A Treatise on Painting
by Leonardo da Vinci, translated by John Francis Rigaud
Of the Perspective of Colours
4015741A Treatise on Painting — Of the Perspective of ColoursJohn Francis RigaudLeonardo da Vinci

Chap. CCLXXXIV.Of the Perspective of Colours.

The air will participate less of the azure of the sky, in proportion as it comes nearer to the horizon, as it is proved by the third and ninth proposition[1], that pure and subtile bodies (such as compose the air) will be less illuminated by the sun than those of thicker and grosser substance: and as it is certain that the air which is remote from the earth, is thinner than that which is near it, it will follow, that the latter will be more impregnated with the rays of the sun, which giving light at the same time to an infinity of atoms floating in this air, renders it more sensible to the eye. So that the air will appear lighter towards the horizon, and darker as well as bluer in looking up to the sky; because there is more of the thick air between our eyes and the horizon, than between our eyes and that part of the sky above our heads.

For instance: if the eye placed in P, looks through the air along the line P R, and then lowers itself a little along P S, the air will begin to appear a little whiter, because there is more of the thick air in this space than in the first.

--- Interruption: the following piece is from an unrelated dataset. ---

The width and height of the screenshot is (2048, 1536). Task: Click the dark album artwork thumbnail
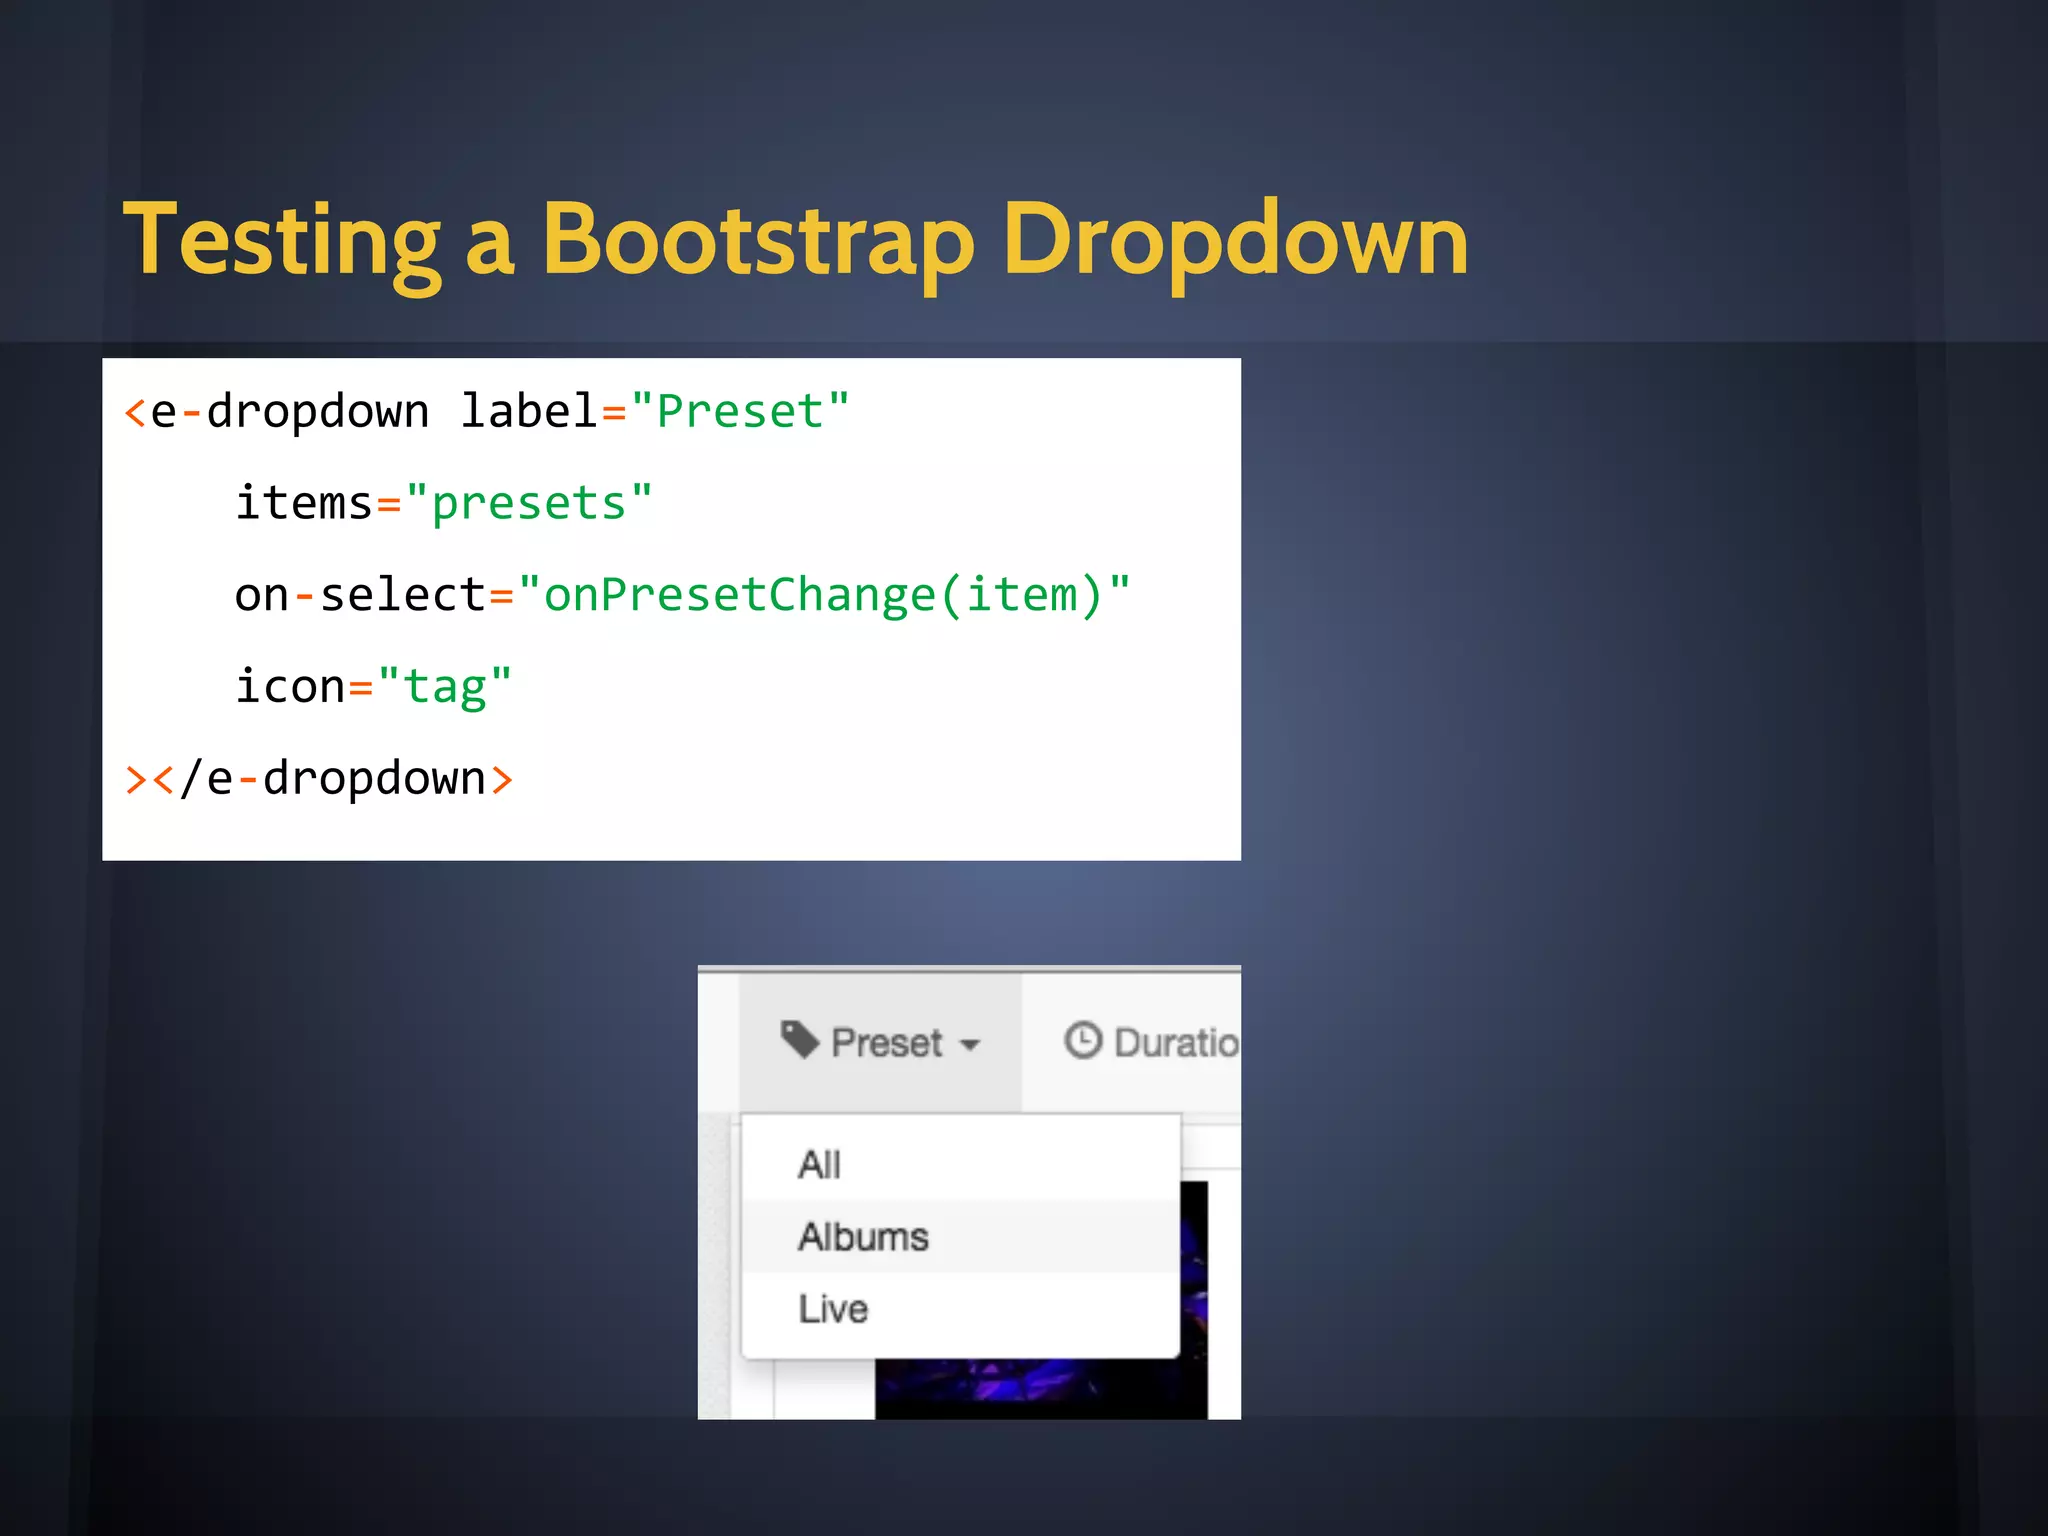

And if it be still removed lower, so as to look straight at the horizon, no more of that blue sky will be perceived which was observable along the first line P R, because there is a much greater quantity of thick air along the horizontal line P D, than along the oblique P S, or the perpendicular P R.

  1. These propositions, any more than the others mentioned in different parts of this work, were never digested into a regular treatise, as was evidently intended by the author, and consequently are not to be found, except perhaps in some of the volumes of the author’s manuscript collections.